We were still in bed when the phone rang about 7:15 a.m. “Have you looked outside?” the caller asked. We peered out our bedroom window and were awe-struck at the thick layer of white powder blanketing our back yard.
“Wow!” Edy exclaimed. “Wow!”
We quickly got out of bed and got dressed, eager to document this historic wintry scene. As Edy videotaped our snowy yard and neighborhood – including kids and dogs building snowmen and sledding in the nearby park, Chris headed out and about Petaluma with his 35mm camera to get other images of the snowy town.
By 8 a.m., the snow was already starting to melt and you could see and hear the melted precipitation dripping off of trees and roofs.
"Amazing," "awesome" and "once in a lifetime" were among some of the descriptions Chris heard around town as Petalumans reveled in the snow.
Children and their parents frolicked on the path and hillside east of Sonoma Mountain Elementary School before classes -- sliding on saucers and toboggans, throwing snowballs and building snowmen.

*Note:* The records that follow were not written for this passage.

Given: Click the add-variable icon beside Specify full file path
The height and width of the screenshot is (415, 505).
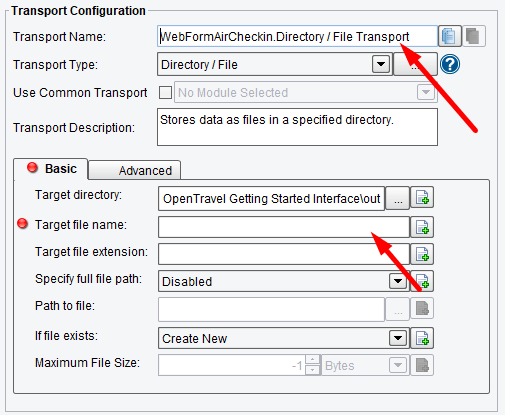Looking at the screenshot, I should coord(422,281).
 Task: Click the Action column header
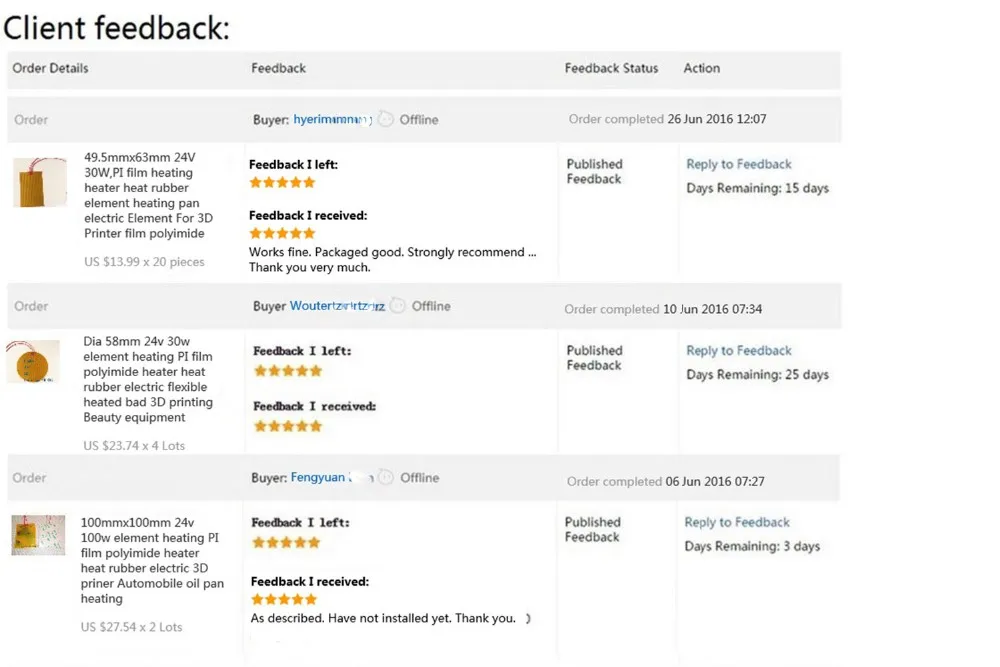[701, 68]
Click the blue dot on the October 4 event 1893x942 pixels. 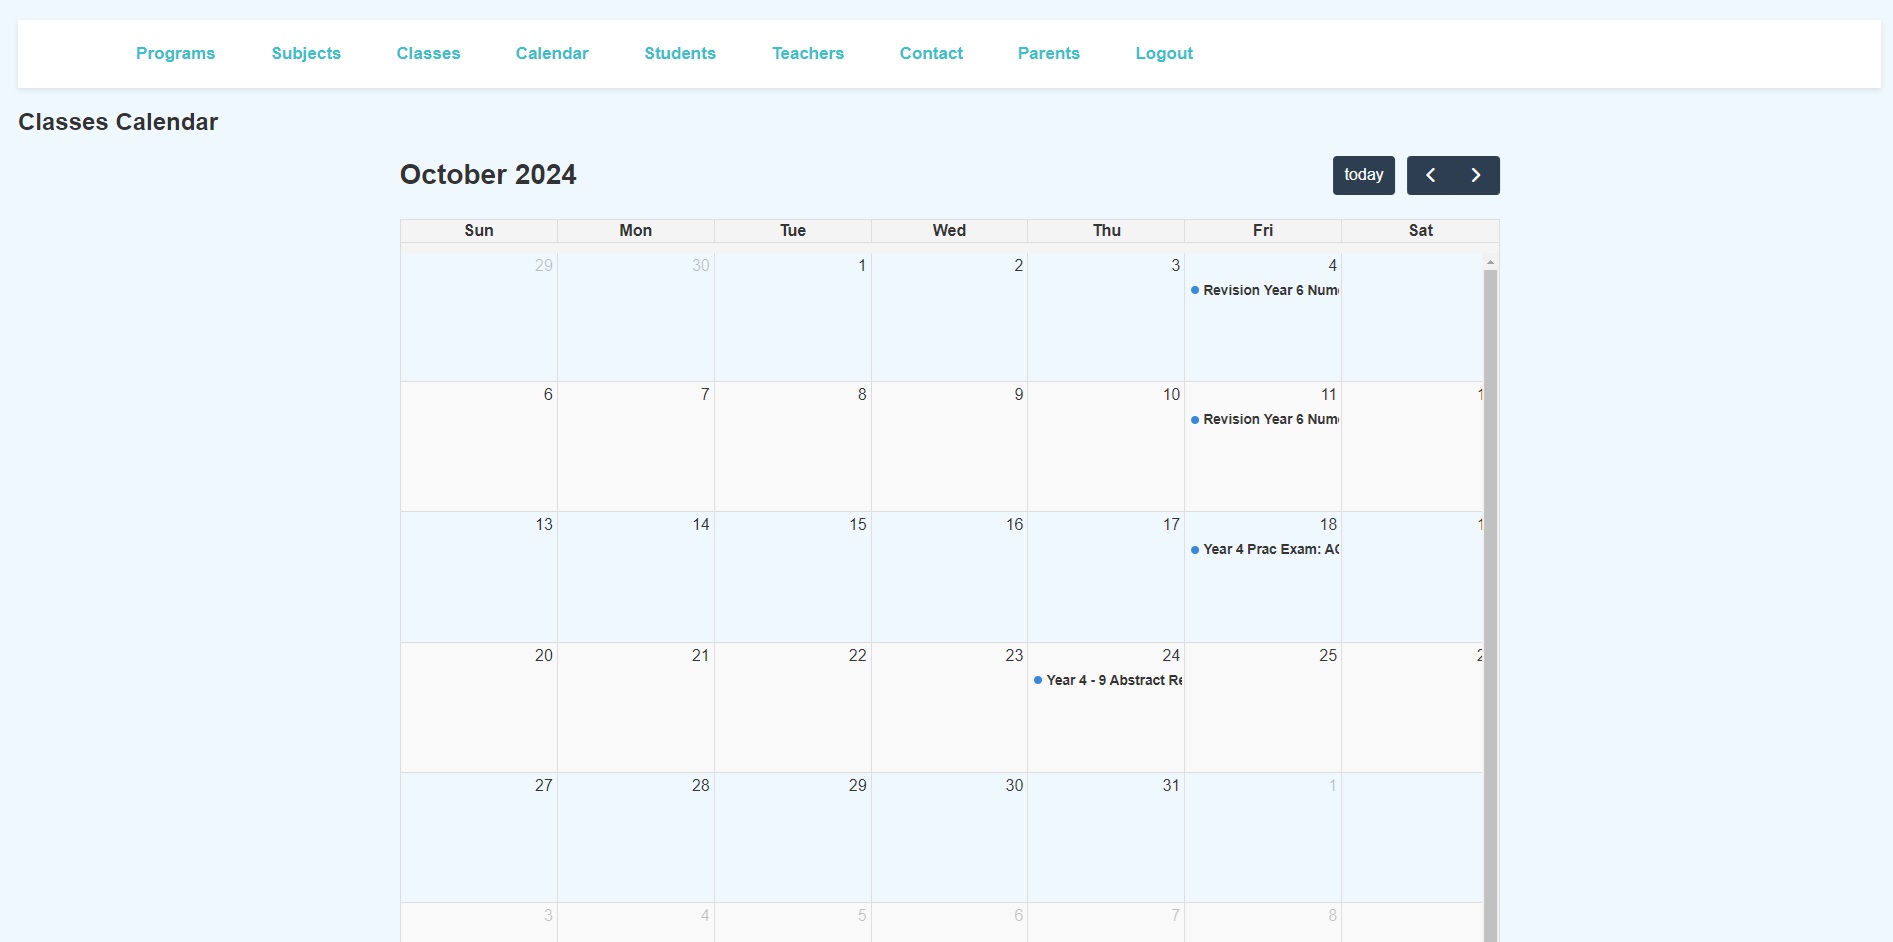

The unusual event was attributed to cold temperatures and an unstable air mass that brought precipitation in the form of rain, snow, sleet and hail to the Bay Area. The National Weather Service issued a rare winter weather advisory in response to a "very cold Pacific storm" from the Gulf of Alaska that dropped snow from Sonoma County to Monterey Bay.
Argus-Courier columnist Bill Soberanes, a lifelong Petaluma resident, said he had never seen this much snow fall in town. He said he was awakened at 4 a.m. by playful friends flinging snowballs at his window.
By noon, most of the snow had melted, but snowmen stayed intact most of the day and patches of snow were still visible on Sonoma Mountain just east of town.